Olivier Dumont

Personal information
- Date of birth: 6 March 2002 (age 24)
- Place of birth: Visé, Belgium
- Height: 1.82 m (6 ft 0 in)
- Position: Midfielder

Team information
- Current team: RWDM Brussels
- Number: 14

Youth career
- 2011–2020: Standard Liège

Senior career*
- Years: Team / Apps / (Gls)
- 2021–2022: Standard Liège / 2 / (0)
- 2022–2025: Sint-Truiden / 40 / (2)
- 2025–: RWDM Brussels / 29 / (1)

International career^{‡}
- 2018–2019: Belgium U17 / 4 / (2)

= Olivier Dumont =

Belgian footballer

Olivier Dumont (born 6 March 2002) is a Belgian professional football player who plays for RWDM Brussels in the Challenger Pro League.

== Club career ==
A pure product of Standard Liège youth system, Dumont first joined the club's professional squad in the preparation of the 2021–22 season.

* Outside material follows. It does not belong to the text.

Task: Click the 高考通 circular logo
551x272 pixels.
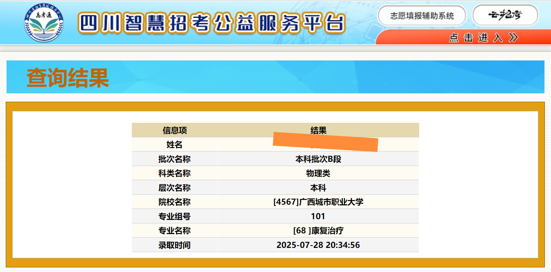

On 11 June 2020, Dumont signed his first professional contract with Standard Liège.

He made his professional debut for Standard Liège on the 23 July 2021, replacing João Klauss in the opening game of the 2021–22 Belgian First Division; a 1–1 home draw against KRC Genk.

On 21 October 2021, Dumont signed a new contract with Standard Liège.

On 8 June 2022, Dumont signed with Sint-Truiden.